## Try it
Within the material below, locate the line with "The height and width of the screenshot is (1231, 1200)." and the line with "Click the Обновить", then return those two lines and all lines between them, exactly as written.

## Supplied material
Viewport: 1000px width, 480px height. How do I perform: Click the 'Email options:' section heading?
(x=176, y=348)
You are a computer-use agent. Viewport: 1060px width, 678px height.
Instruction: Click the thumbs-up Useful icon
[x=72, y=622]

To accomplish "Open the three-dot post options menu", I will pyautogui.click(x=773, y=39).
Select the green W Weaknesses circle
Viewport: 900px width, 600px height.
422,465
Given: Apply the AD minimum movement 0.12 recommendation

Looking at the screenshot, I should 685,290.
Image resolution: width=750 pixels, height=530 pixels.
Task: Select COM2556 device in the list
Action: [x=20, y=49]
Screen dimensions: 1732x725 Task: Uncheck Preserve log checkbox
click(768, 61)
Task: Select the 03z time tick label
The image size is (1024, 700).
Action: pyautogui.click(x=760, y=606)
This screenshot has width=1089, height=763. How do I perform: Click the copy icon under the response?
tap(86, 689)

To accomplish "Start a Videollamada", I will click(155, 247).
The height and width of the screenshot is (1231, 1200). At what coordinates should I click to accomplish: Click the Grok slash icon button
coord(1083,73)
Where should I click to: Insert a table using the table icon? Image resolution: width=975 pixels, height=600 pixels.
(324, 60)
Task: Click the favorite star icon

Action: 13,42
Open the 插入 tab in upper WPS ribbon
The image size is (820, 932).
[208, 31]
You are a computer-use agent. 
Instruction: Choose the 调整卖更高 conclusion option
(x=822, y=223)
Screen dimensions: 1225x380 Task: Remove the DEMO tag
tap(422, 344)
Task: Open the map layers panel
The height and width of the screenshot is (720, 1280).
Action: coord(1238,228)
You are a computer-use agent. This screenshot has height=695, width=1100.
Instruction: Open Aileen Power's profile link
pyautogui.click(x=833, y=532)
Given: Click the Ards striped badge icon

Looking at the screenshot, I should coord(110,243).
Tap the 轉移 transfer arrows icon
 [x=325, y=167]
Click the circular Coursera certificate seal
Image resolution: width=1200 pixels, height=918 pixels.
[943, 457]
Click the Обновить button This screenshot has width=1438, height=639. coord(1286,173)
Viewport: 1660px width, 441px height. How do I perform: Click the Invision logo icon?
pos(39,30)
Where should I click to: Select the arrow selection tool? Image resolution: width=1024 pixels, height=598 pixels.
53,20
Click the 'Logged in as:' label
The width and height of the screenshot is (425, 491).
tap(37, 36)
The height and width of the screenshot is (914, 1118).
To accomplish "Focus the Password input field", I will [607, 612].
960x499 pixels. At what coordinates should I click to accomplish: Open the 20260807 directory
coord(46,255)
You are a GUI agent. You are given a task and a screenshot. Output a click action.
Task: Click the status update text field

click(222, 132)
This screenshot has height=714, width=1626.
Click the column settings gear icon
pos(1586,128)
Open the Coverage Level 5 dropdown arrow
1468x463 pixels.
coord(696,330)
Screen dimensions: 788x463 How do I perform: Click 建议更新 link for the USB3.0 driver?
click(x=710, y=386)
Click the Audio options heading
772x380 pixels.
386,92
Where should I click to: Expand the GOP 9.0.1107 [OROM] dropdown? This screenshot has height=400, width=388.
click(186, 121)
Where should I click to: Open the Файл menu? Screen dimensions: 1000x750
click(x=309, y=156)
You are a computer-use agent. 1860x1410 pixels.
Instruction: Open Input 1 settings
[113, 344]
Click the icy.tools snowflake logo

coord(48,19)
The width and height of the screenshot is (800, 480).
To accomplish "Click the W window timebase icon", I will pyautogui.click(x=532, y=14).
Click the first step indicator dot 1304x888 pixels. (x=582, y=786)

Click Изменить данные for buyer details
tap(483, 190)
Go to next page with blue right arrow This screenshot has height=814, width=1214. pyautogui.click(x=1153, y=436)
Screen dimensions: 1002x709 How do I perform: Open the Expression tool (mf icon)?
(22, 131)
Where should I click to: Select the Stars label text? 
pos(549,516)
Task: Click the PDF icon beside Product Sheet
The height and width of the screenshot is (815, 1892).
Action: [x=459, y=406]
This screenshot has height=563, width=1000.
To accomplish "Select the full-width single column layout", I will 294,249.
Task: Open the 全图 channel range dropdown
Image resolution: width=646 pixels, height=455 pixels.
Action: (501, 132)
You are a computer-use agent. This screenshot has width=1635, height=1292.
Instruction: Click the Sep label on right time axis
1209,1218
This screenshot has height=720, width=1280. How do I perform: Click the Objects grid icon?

## Answer section
The height and width of the screenshot is (1231, 1200). At what coordinates should I click to accomplish: Click the Grok slash icon button
coord(1083,73)
Where should I click to: Insert a table using the table icon? Image resolution: width=975 pixels, height=600 pixels.
(324, 60)
Task: Click the favorite star icon

Action: 13,42
Open the 插入 tab in upper WPS ribbon
The image size is (820, 932).
[208, 31]
You are a computer-use agent. 
Instruction: Choose the 调整卖更高 conclusion option
(x=822, y=223)
Screen dimensions: 1225x380 Task: Remove the DEMO tag
tap(422, 344)
Task: Open the map layers panel
The height and width of the screenshot is (720, 1280).
Action: coord(1238,228)
You are a computer-use agent. This screenshot has height=695, width=1100.
Instruction: Open Aileen Power's profile link
pyautogui.click(x=833, y=532)
Given: Click the Ards striped badge icon

Looking at the screenshot, I should coord(110,243).
Tap the 轉移 transfer arrows icon
 [x=325, y=167]
Click the circular Coursera certificate seal
Image resolution: width=1200 pixels, height=918 pixels.
[943, 457]
Click the Обновить button This screenshot has width=1438, height=639. coord(1286,173)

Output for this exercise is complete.